KHN Morning Briefing

Summaries of health policy coverage from major news organizations

full issue

Lawmaker: Trump Had Right Rhetoric On Drug Prices, But Pharma Still Has Last Word

News outlets report on stories related to pharmaceutical pricing.

Stat: Q&A: 'More Action And Less Rhetoric' Needed To Bring Down Drug Pricing
In January, it seemed like 2017 would be the year when Congress would finally take steps to rein in pharmaceutical prices. But despite President Trump’s repeated criticism of the drug industry and Democrats’ apparent willingness to work with him on the issue, no major piece of legislation has gained traction. One legislator thinks it’s still possible: Rep. Peter Welch (D-Vt.), who sits on the House Energy & Commerce Committee, which oversees the FDA. Throughout his tenure in Washington, Welch has been outspoken on what he sees as systematic price gouging by drug makers. (Facher, 8/31)
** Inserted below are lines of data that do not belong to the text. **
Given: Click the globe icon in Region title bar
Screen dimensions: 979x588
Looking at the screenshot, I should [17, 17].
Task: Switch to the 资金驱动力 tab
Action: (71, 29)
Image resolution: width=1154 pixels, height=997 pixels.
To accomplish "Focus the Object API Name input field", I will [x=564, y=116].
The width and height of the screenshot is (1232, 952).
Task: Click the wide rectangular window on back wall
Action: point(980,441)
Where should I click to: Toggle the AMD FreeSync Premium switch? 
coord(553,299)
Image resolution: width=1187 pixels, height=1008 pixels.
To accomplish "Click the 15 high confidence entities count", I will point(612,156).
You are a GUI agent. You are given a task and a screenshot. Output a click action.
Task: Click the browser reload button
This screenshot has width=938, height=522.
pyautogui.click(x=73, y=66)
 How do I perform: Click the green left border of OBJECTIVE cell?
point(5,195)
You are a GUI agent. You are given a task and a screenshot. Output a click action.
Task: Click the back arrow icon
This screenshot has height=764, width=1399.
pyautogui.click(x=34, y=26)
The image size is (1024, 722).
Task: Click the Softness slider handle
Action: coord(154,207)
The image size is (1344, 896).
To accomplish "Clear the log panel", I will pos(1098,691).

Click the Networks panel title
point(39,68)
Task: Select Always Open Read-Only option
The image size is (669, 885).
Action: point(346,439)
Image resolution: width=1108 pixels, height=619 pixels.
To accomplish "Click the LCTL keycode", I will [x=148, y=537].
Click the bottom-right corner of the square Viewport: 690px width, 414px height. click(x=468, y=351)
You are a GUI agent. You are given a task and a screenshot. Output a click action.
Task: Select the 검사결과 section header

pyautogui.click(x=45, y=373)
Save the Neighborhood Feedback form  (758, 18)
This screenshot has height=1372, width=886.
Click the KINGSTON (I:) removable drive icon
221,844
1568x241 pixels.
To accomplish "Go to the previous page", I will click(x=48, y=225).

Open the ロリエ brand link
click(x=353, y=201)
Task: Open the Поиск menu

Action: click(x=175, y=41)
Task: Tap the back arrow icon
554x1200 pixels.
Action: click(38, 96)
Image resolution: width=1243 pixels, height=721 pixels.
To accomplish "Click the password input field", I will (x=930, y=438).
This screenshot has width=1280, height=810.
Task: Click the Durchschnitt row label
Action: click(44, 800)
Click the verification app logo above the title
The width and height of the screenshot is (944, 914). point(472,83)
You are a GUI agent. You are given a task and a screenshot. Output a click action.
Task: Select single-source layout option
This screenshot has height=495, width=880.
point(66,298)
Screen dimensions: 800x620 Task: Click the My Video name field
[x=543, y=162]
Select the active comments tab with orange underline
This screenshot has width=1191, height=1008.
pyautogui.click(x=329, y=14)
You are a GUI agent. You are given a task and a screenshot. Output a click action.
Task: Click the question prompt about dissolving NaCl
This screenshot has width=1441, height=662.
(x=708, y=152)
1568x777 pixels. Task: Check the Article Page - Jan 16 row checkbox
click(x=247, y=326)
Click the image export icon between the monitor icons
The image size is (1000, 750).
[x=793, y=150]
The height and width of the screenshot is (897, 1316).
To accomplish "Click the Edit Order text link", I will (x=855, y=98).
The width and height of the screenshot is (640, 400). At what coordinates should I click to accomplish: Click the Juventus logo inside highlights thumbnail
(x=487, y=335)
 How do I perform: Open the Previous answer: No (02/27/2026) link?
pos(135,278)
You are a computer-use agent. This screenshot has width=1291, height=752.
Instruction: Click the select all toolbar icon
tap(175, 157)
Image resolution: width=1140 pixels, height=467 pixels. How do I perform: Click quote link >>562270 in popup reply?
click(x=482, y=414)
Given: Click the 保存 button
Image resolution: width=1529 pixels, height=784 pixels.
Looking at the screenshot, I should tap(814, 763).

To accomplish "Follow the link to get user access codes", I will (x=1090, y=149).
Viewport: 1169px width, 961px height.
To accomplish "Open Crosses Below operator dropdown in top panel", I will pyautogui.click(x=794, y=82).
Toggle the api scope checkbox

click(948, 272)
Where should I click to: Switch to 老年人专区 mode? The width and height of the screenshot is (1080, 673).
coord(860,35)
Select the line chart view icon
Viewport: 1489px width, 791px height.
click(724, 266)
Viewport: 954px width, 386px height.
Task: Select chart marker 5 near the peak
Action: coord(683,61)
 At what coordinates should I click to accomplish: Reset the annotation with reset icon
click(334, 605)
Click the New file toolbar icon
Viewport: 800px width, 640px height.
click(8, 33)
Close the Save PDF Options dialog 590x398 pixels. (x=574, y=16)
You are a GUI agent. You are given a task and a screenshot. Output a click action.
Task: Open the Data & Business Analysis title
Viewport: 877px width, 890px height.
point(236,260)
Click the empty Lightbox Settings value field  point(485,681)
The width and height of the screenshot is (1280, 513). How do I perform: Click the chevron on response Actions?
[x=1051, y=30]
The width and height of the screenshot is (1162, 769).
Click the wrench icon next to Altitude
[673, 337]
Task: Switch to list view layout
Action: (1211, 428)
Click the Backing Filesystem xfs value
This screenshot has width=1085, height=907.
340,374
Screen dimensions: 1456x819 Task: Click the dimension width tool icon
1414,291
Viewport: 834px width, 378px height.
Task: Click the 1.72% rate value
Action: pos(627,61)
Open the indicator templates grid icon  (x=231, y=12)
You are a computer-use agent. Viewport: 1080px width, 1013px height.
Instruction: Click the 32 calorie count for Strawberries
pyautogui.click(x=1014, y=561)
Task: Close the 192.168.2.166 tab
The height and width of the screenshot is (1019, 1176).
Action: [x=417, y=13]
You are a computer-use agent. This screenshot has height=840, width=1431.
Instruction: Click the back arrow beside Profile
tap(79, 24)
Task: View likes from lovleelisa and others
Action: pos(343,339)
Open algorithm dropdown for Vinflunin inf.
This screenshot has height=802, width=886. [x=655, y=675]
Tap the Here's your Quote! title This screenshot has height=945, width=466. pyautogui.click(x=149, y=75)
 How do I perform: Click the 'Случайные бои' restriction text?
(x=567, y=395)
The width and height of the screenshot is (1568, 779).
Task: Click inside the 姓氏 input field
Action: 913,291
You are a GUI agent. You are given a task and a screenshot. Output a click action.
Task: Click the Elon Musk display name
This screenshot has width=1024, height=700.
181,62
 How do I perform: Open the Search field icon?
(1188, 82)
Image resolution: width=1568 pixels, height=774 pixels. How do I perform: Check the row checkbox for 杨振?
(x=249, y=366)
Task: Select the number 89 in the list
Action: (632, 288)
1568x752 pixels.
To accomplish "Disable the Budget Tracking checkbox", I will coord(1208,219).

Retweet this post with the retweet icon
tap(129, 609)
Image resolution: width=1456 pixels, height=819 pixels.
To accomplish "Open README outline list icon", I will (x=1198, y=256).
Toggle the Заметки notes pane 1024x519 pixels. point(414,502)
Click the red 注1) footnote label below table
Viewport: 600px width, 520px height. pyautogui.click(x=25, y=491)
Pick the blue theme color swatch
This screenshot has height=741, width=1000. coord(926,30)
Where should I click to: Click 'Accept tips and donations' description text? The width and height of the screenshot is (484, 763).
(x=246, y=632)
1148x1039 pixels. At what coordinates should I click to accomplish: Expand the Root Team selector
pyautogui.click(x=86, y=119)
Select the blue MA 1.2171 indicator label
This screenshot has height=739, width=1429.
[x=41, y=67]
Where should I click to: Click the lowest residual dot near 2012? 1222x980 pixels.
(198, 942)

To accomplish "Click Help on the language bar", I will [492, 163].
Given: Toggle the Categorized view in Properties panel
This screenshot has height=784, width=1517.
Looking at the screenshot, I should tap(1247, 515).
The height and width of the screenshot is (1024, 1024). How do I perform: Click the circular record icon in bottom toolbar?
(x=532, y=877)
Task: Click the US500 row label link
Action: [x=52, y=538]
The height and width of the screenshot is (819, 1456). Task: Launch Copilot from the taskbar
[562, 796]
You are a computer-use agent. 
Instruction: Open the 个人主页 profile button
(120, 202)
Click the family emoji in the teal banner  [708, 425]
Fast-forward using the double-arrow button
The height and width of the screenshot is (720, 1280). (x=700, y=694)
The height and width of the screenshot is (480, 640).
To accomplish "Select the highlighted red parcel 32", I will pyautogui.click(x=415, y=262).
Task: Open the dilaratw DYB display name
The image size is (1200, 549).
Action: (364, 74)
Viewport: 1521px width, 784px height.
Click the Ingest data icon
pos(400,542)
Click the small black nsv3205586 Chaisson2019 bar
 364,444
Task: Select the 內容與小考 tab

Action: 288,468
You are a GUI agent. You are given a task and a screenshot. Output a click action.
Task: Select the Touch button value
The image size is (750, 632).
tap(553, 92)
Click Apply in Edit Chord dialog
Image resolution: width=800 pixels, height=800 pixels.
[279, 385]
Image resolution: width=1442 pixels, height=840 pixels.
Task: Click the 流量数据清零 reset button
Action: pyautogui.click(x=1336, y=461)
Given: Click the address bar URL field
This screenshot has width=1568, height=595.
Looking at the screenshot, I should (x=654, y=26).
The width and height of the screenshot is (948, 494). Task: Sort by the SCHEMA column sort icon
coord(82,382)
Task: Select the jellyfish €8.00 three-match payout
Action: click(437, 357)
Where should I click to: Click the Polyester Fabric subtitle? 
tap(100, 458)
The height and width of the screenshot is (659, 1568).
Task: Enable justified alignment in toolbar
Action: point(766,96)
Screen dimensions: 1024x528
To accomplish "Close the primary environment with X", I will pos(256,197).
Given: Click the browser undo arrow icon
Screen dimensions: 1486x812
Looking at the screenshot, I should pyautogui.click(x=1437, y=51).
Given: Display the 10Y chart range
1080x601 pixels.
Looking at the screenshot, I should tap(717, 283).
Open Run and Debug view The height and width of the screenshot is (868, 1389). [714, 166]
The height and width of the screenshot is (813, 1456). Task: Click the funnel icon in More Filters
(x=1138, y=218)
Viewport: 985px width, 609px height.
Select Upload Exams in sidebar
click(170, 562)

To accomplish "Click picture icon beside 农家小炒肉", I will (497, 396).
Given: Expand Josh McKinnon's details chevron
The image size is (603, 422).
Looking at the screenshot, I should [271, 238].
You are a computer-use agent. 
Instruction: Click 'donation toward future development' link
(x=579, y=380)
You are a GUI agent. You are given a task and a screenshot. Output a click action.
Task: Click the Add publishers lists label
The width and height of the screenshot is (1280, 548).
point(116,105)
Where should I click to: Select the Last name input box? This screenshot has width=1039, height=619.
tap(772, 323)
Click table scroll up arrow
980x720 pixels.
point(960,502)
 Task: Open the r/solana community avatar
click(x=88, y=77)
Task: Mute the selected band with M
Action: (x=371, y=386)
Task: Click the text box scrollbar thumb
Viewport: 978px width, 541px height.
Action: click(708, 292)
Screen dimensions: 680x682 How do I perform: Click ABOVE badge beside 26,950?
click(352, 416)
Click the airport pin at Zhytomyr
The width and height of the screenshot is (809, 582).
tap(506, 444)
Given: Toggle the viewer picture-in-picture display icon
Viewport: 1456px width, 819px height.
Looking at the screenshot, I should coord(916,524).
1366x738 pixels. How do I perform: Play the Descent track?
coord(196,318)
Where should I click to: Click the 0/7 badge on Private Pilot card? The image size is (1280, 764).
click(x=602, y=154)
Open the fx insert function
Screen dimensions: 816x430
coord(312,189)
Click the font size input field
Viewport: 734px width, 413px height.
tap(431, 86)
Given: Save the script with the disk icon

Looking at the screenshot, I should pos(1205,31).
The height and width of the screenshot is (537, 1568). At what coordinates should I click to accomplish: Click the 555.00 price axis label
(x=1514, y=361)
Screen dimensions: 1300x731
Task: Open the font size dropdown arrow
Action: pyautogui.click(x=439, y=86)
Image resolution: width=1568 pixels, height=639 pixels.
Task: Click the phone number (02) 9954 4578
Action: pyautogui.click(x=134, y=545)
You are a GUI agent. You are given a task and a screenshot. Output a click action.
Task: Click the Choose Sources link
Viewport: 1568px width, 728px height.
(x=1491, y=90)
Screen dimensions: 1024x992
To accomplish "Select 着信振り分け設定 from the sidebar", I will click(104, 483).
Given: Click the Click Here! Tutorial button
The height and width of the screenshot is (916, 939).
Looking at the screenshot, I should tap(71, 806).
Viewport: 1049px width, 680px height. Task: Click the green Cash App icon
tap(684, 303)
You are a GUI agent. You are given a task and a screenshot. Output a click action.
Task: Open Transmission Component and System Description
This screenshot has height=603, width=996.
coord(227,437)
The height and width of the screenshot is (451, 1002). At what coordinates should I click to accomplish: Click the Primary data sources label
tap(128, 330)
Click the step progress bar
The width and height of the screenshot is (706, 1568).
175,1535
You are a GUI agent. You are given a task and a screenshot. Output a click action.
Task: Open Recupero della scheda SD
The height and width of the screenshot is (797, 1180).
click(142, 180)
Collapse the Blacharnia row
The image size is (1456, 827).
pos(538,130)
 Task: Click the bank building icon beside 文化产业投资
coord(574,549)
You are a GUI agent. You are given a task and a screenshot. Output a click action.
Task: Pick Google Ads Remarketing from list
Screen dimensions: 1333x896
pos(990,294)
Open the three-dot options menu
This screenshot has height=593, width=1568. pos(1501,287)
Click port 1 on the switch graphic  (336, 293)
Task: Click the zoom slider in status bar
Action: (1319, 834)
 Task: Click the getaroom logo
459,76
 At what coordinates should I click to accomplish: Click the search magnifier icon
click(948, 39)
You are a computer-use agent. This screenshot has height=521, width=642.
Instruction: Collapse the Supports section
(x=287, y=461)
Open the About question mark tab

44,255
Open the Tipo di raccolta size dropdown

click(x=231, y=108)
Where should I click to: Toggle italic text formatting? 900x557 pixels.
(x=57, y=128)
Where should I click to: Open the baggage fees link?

Stat: Pharma Sues Nevada Over Diabetes Drug Transparency Law
Less than two months after Nevada enacted a controversial law requiring more transparency from drug makers over their pricing of diabetes medicines, the pharmaceutical industry is pushing back. In a lawsuit filed last Friday, two large industry trade groups claim the law is an “unprecedented and unconstitutional” action that interferes with well-established patent law by robbing drug makers of their right to protect trade secrets. Consequently, the trade groups also argue the law impedes the ability to successfully to do business in other states by tying penalties to wholesale, or list, prices. (Silverman, 9/5)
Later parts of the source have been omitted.